> [DO THIS]: Print without any change every line of the material below from the line containing "Madison's on Main (218, 715)" through the line containing "Lydnad (50, 270)", including both of those lines.

* start DATA EXCERPTS *

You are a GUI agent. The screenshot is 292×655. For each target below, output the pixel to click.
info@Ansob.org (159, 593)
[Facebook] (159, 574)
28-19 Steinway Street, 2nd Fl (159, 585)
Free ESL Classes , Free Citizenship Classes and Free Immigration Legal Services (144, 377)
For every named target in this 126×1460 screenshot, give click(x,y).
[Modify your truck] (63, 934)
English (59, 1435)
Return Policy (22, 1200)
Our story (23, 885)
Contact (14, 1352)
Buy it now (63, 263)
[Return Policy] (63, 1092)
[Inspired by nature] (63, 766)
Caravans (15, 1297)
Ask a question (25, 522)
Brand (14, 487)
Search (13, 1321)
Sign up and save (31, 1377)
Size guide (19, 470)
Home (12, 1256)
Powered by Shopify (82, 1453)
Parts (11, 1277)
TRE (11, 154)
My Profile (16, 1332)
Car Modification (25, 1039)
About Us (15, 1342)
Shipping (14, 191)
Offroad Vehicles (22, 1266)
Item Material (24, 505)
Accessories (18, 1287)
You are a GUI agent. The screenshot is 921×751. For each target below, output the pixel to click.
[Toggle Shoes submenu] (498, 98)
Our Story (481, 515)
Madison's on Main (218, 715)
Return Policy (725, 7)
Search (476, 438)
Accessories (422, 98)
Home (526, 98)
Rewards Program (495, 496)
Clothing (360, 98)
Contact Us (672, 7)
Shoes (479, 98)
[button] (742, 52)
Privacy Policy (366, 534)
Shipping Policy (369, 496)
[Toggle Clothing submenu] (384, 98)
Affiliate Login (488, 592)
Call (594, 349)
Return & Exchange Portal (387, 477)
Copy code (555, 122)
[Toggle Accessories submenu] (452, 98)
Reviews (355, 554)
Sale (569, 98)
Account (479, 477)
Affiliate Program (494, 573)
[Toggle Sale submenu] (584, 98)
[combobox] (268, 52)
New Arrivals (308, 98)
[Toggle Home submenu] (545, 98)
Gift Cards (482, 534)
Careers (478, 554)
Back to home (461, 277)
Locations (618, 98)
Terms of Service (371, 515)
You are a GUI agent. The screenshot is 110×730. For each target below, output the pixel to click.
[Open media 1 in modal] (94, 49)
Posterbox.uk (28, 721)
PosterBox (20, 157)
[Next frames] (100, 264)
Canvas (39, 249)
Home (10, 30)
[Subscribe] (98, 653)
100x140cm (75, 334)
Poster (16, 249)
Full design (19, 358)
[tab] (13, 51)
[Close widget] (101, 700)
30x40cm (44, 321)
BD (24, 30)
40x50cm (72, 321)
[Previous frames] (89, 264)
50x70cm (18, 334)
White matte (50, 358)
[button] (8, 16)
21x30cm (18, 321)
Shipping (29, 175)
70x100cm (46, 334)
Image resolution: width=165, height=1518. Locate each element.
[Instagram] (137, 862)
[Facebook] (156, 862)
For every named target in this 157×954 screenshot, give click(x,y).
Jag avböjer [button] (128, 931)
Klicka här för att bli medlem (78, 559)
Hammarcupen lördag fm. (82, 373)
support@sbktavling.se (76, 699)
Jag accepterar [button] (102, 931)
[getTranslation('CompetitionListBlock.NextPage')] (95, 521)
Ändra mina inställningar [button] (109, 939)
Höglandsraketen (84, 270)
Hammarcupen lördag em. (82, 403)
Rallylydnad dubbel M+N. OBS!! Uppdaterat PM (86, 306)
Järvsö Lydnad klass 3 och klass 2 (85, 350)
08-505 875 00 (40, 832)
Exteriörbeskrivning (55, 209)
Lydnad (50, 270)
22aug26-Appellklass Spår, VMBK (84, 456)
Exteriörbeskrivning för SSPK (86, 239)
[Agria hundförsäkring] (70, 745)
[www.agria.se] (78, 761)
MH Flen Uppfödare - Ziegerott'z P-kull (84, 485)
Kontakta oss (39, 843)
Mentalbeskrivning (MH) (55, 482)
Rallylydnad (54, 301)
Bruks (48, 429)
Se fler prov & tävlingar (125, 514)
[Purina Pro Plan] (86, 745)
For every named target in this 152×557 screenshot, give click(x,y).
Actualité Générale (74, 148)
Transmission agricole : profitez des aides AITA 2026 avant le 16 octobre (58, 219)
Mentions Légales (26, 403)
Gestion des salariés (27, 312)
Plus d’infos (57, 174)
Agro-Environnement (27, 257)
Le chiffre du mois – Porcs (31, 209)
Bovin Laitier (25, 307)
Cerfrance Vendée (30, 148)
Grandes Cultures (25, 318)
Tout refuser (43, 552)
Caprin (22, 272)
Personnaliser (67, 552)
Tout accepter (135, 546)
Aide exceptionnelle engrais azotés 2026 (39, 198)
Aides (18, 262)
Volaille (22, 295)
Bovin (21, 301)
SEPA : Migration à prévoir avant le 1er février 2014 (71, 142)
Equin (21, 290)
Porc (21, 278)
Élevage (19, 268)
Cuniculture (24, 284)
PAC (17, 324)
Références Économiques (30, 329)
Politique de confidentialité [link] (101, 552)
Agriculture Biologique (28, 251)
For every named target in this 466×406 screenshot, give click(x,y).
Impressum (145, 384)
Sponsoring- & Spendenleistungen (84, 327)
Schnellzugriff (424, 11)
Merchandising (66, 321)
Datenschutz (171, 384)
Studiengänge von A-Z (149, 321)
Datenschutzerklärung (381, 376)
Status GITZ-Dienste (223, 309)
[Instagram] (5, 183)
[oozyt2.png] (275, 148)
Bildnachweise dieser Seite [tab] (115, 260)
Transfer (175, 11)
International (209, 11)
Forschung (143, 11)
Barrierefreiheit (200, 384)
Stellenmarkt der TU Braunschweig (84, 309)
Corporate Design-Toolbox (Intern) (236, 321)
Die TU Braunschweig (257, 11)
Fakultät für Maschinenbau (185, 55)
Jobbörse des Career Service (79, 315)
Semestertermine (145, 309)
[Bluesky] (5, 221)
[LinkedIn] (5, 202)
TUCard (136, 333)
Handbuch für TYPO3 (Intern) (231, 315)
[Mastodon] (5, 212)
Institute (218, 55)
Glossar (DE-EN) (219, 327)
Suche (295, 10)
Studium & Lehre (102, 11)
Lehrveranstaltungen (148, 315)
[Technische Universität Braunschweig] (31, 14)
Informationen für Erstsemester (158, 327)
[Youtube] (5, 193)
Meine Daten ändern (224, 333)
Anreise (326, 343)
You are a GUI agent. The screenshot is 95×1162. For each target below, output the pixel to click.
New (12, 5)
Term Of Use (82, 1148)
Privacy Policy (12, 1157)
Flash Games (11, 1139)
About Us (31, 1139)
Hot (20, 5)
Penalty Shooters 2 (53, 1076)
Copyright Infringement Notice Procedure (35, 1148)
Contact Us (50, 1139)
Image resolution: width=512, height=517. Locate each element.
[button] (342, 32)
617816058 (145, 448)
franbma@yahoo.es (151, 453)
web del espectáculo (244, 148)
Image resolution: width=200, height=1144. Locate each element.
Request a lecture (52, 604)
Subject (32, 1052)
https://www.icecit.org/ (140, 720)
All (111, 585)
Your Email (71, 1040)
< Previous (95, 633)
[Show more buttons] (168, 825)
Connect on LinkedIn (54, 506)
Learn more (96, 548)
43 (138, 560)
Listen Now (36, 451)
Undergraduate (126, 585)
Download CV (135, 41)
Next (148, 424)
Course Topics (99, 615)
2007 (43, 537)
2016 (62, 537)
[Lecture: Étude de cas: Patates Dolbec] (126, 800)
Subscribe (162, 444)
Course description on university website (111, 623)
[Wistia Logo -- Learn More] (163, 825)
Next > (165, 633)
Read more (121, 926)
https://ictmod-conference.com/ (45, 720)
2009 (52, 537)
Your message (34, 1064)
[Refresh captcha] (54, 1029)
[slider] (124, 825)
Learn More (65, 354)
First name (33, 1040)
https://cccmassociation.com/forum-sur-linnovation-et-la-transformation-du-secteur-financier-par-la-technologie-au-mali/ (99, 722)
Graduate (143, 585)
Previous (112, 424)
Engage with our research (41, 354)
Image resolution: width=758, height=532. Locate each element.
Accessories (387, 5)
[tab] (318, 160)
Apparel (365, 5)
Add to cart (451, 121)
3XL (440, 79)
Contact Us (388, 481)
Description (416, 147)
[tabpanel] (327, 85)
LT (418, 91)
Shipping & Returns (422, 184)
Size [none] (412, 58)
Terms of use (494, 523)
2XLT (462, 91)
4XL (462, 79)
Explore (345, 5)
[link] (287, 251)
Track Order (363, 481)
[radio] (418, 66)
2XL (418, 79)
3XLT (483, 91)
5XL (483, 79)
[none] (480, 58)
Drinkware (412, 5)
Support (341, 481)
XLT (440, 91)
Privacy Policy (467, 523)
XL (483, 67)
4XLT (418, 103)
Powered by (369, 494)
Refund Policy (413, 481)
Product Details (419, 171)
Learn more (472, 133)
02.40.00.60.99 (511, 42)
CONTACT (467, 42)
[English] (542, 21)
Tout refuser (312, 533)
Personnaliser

* end DATA EXCERPTS *

> [CORRECT RESULT]:
Madison's on Main (218, 715)
Return Policy (725, 7)
Search (476, 438)
Accessories (422, 98)
Home (526, 98)
Rewards Program (495, 496)
Clothing (360, 98)
Contact Us (672, 7)
Shoes (479, 98)
[button] (742, 52)
Privacy Policy (366, 534)
Shipping Policy (369, 496)
[Toggle Clothing submenu] (384, 98)
Affiliate Login (488, 592)
Call (594, 349)
Return & Exchange Portal (387, 477)
Copy code (555, 122)
[Toggle Accessories submenu] (452, 98)
Reviews (355, 554)
Sale (569, 98)
Account (479, 477)
Affiliate Program (494, 573)
[Toggle Sale submenu] (584, 98)
[combobox] (268, 52)
New Arrivals (308, 98)
[Toggle Home submenu] (545, 98)
Gift Cards (482, 534)
Careers (478, 554)
Back to home (461, 277)
Locations (618, 98)
Terms of Service (371, 515)
You are a GUI agent. The screenshot is 110×730. For each target below, output the pixel to click.
[Open media 1 in modal] (94, 49)
Posterbox.uk (28, 721)
PosterBox (20, 157)
[Next frames] (100, 264)
Canvas (39, 249)
Home (10, 30)
[Subscribe] (98, 653)
100x140cm (75, 334)
Poster (16, 249)
Full design (19, 358)
[tab] (13, 51)
[Close widget] (101, 700)
30x40cm (44, 321)
BD (24, 30)
40x50cm (72, 321)
[Previous frames] (89, 264)
50x70cm (18, 334)
White matte (50, 358)
[button] (8, 16)
21x30cm (18, 321)
Shipping (29, 175)
70x100cm (46, 334)
Image resolution: width=165, height=1518. Locate each element.
[Instagram] (137, 862)
[Facebook] (156, 862)
For every named target in this 157×954 screenshot, give click(x,y).
Jag avböjer [button] (128, 931)
Klicka här för att bli medlem (78, 559)
Hammarcupen lördag fm. (82, 373)
support@sbktavling.se (76, 699)
Jag accepterar [button] (102, 931)
[getTranslation('CompetitionListBlock.NextPage')] (95, 521)
Ändra mina inställningar [button] (109, 939)
Höglandsraketen (84, 270)
Hammarcupen lördag em. (82, 403)
Rallylydnad dubbel M+N. OBS!! Uppdaterat PM (86, 306)
Järvsö Lydnad klass 3 och klass 2 (85, 350)
08-505 875 00 (40, 832)
Exteriörbeskrivning (55, 209)
Lydnad (50, 270)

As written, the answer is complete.